Chrysalis has reported turnover for all businesses of £155.2 million for the year ended 31 August 2005, with a loss of £9 million from 2004’s figure of £164.2 million due to operating losses and exceptional impairments relating to Chrysalis Books and a downturn in the radio advertising market.
The group revealed a healthy start to the current financial year, with strong RAJAR results giving Chrysalis confidence for the rest of the year, while Chrysalis Music is focusing on profitable activities of its wholesale distribution arm, Music Publishing and Lasgo Chrysalis.
Commenting on the Group’s results, Richard Huntingford, chief executive of Chrysalis said: “2005 was a difficult year for the Chrysalis Group, reflecting advertising conditions in the UK and continuing problems with our Books division.”
He continued: “It was also a year, however, when we made significant progress in executing our stated corporate strategy, enabling us to enter the current financial year as a focused radio and music publishing and distribution business.”

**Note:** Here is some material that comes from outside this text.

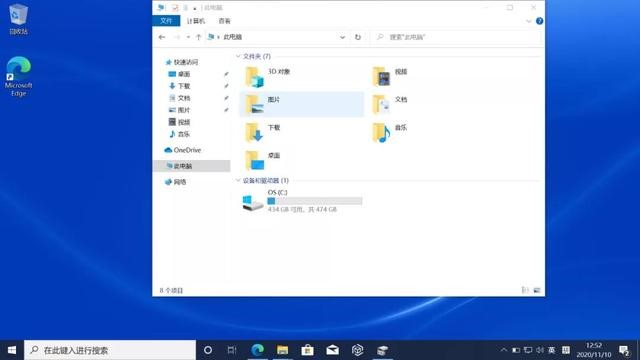This screenshot has width=640, height=360.
Task: Switch to the 计算机 ribbon tab
Action: [x=196, y=21]
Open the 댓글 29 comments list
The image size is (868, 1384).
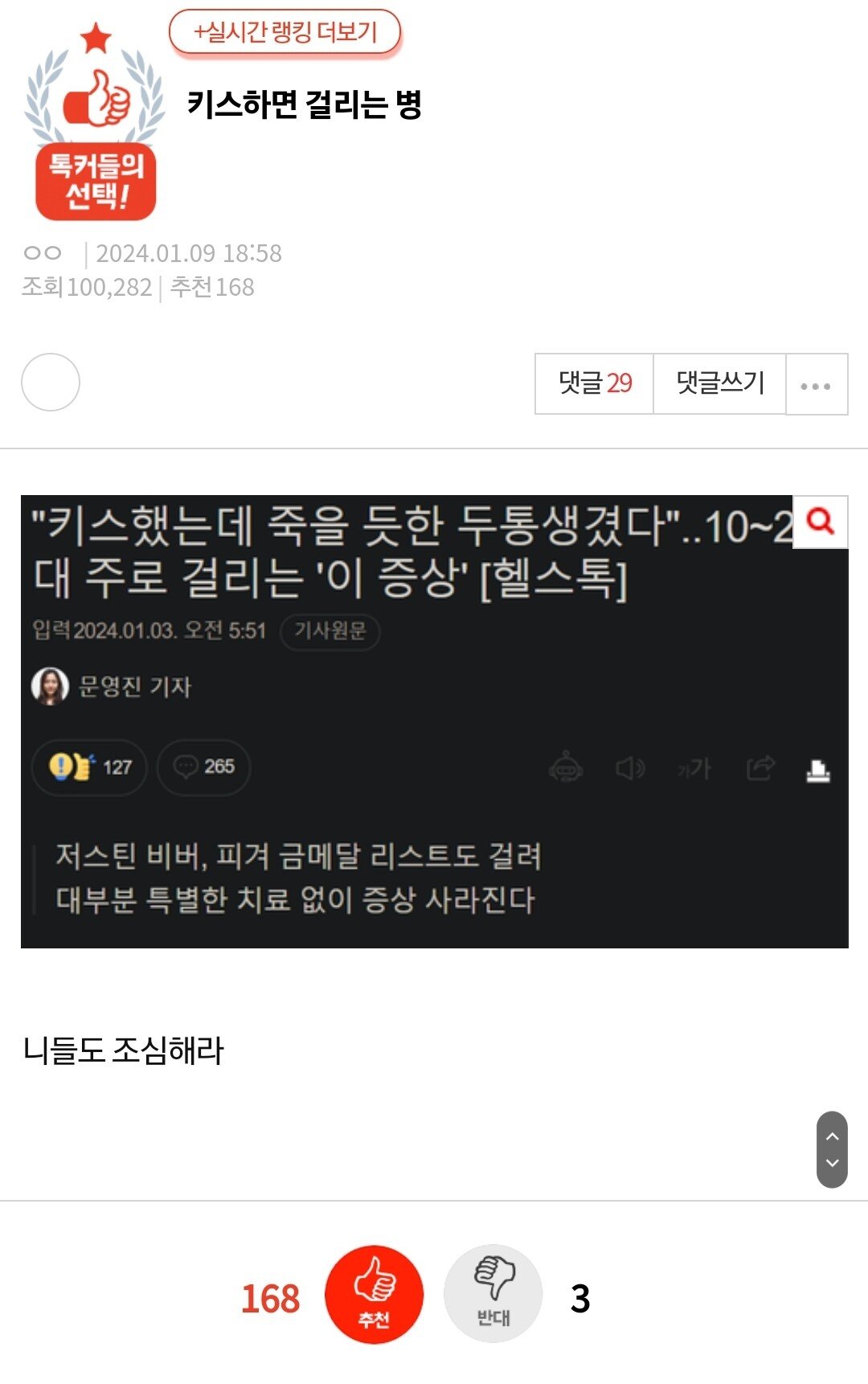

Huntingford added: “Already the benefits of this renewed focus are clear. We have had a good start to the new financial year for both our radio and music divisions. Chrysalis Music has celebrated a No 1 album from David Gray and Chrysalis Radio has seen a return to positive revenue growth.”
Looking to the future, Chrysalis looks set to deliver shareholder value from its core music and radio divisions, with the market leading positions of its Heart and Galaxy brands underpinning revenue outperformance in 2006’s financial year.
Earlier this month, Chrysalis confirmed the sale of its loss-making books division to its management team for £12.5 million (see Chrysalis Sells Books Division For £12.3 Million).
The sale will see Chrysalis Books become part of the Anova Books Company, formed by the company’s chief executive and other senior managers of the division. The new company will also take on the outstanding debt owed by Chrysalis Books to the Chrysalis Group.